Sans masquer son côté obscur, Géraldine Lenain reconnaît le rôle prépondérant que C.T. Loo a joué en Occident pour faire connaître et apprécier l’art chinois. Son influence peut encore se mesurer aujourd’hui dans les plus grands musées et collections privées d’art asiatique en Occident auxquels il a vendu et parfois aussi offert des œuvres d’art chinoises majeures. Elle a effectué un travail exceptionnel d’enquête et de documentation, retraçant avec détails l’univers de C.T. Loo, la complexité de sa vie privée de dandy parisien, la situation politique de la Chine, le monde de l’art au début du 20e siècle avec particulièrement une description du cercle des grands collectionneurs américains qu’elle identifie et décrit avec précision.

 

Géraldine Lenain, l’auteur, également directrice du département céramique et objets d’art chez Christie’s à Shanghai.

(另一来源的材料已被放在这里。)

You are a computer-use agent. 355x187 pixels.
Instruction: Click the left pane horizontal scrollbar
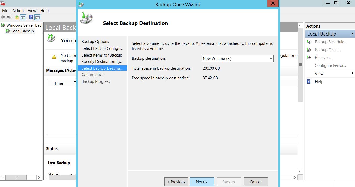(16, 177)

這位神秘的盧先生究竟可許人?「一位古往今來最偉大的亞洲藝術品商人」,他的傳記作者、藝術史家 Géraldine Lenain 這樣告訴我們。盧芹齋 (1880-1957) 是普羅大眾陌生而二十世紀上半葉的亞洲藝術品專家和收藏家所熟悉的一位謎一樣的人物。他品味高尚、才智卓絕,他讓西方人認識了真正的中國藝術:巨大的雕塑、佛教壁畫及古青銅器。他是一個有爭議性的人物,在西方,由於他在介紹中國藝術方面的貢獻及其善舉而備受頌揚讚美,而在中國,他卻被指責背叛了祖國。他的傳記作者向我們呈現了一位多面體的人物,既貪婪,善耍手段,又慷慨、充滿魅力和神秘感。這是一位不可被忽略的、一生充滿傳奇的人物。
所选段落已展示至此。